William Plante, Director, Consulting Services and Strategic Development, Enterprise Security Risk Group
ADT Commercial, says, “Many organizations are changing their viewpoints regarding workplace security as the landscape has drastically changed amidst the COVID-19 crisis. Corporate security planning is being extended into non-traditional areas, including the home as more remote and work-from-home employees become the norm.”
Plante, along with many other security leaders, predict that the “new normal” workplace will be with us for many years, with remote and work-from-home, and hybrid workers becoming a greater percentage of the professional population. To keep up with the new world of work, security programs, including situational awareness and support capabilities, will need to factor in this new workplace dynamic, Plante explains.
“For example, many security executives are grappling with workplace duty of care, usually reserved for a company’s facilities, as now applying to work-from-home employees. Similarly, policies relating to occupational safety and health may need to be re-examined and updated for those employees who work remotely,” he says.
Security teams, in particular, will need to rely on holistic security solutions to not only meet new health and safety demands in the office, but also the employee’s home, Palte says. A few technologies security can implement to facilitate a hybrid workplace, or return to the office, he suggests, include:
- Contact tracing systems and programs: Contact tracing has become a key component of organizations’ pandemic response. Most importantly, security managers can leverage this technology to monitor employee interactions and identify which employees have the highest risk of exposure. Contact tracing can help streamline this lengthy process, allowing security teams to limit spread of COVID-19 (and any virus), minimize exposure and the amount of employees who have to quarantine, and ultimately protect employees and create a healthy and resilient workplace.
- Elevated skin temperature solutions and kiosks: Facilities organizations are working with security to redefine access control to adopt a frictionless verses touchless experience, while adding COVID-19 related technologies, such as elevated skin temperature solutions and kiosks, to the program, Palte says. When evaluating thermal cameras, thermal imaging solutions, infrared cameras and elevated body temperature monitoring solutions, as part of your overall security program, consider the following fundamental questions: is the system FDA-cleared? Does the system meet FDA accuracy requirements? What kind of warranty programs, training and technical support are offered by the manufacturer? Does the application present any employee or consumer privacy issues? And, is a secondary screening process required?
- Expand security awareness programs and reporting capabilities that include remote and work-from-home employees, as well as the technology to support them, including mobile and wearable technologies. Clearly articulate the importance of consistently communicating new policies and procedures which support the safety and health of all individuals. Leadership should brief all employees of updated health and safety policies and guidelines on a regular basis, including entry/egress practices with a comprehensive COVID-19 response training program, either online or in person, that should be required prior to returning to the office space. Provide welcome back kits to assist employees with their transition back to the workplace. Each welcome back kit might should include a printed FAQ guide about updated protocols for social distancing, respiratory etiquette, and other new workspace norms.
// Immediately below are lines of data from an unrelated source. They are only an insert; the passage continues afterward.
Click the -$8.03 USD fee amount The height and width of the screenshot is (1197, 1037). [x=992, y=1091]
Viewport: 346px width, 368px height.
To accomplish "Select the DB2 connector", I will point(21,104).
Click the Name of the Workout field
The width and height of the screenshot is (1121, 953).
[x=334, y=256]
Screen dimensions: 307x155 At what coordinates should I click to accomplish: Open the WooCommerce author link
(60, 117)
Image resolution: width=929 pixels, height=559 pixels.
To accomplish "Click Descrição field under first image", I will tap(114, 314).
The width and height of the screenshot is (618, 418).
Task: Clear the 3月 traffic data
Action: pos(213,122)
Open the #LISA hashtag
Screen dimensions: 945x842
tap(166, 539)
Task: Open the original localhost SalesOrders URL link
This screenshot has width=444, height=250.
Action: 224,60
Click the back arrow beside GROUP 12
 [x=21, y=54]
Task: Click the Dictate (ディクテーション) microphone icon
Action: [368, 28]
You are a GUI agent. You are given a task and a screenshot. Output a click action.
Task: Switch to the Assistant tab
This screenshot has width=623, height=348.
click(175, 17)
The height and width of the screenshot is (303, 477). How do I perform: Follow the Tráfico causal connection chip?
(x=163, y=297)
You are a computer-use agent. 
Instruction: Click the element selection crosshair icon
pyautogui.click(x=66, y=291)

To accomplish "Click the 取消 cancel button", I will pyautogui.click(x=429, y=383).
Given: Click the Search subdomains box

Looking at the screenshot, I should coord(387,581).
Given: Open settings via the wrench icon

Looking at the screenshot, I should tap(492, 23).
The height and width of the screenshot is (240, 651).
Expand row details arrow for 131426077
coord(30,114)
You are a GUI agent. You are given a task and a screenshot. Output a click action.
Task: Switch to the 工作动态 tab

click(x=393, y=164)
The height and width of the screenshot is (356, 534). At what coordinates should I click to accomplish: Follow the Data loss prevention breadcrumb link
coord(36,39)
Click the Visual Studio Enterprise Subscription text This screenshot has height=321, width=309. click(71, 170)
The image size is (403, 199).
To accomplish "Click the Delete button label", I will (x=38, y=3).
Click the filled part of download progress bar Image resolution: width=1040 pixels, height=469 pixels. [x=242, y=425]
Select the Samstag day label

- Because many companies have accelerated their digital transformation initiatives, certain physical security technologies should be up for review and transformation. These include AI, IoT and more building management integration, and emerging technologies in physical security applications, such as robotics and drones. A multi-country survey of organizations running video monitoring systems, for instance, found that U.S. organizations are avidly repurposing their existing video monitoring systems to support the ‘COVID Safe’ return to offices and workplaces across North America. Facilities management, operations or security managers were leveraging their video monitoring systems to help manage social distancing requirements, to help provide temperature level checks, to trace all people movements and monitor occupancy levels and people density levels in breakout areas, and to help deploy facial recognition analytics into entrance area cameras to enable contactless access control. Indeed, the pandemic has led organizations to use their current physical security technologies to transform and support the creation of COVID-19 safe workplaces for their staff.
After carefully considering new health and safety demands, evaluate if your organization and facilities are ready to reopen by also taking into consideration the following:
- New crisis management and leadership responsibilities,
- New policy and guidelines on pre-arrival check-in and visitor management,
- Multiple control levels for cleaning and decontamination during and after work hours.
- CDC guidance regarding elevators and escalators, masks, and hand sanitizer stations.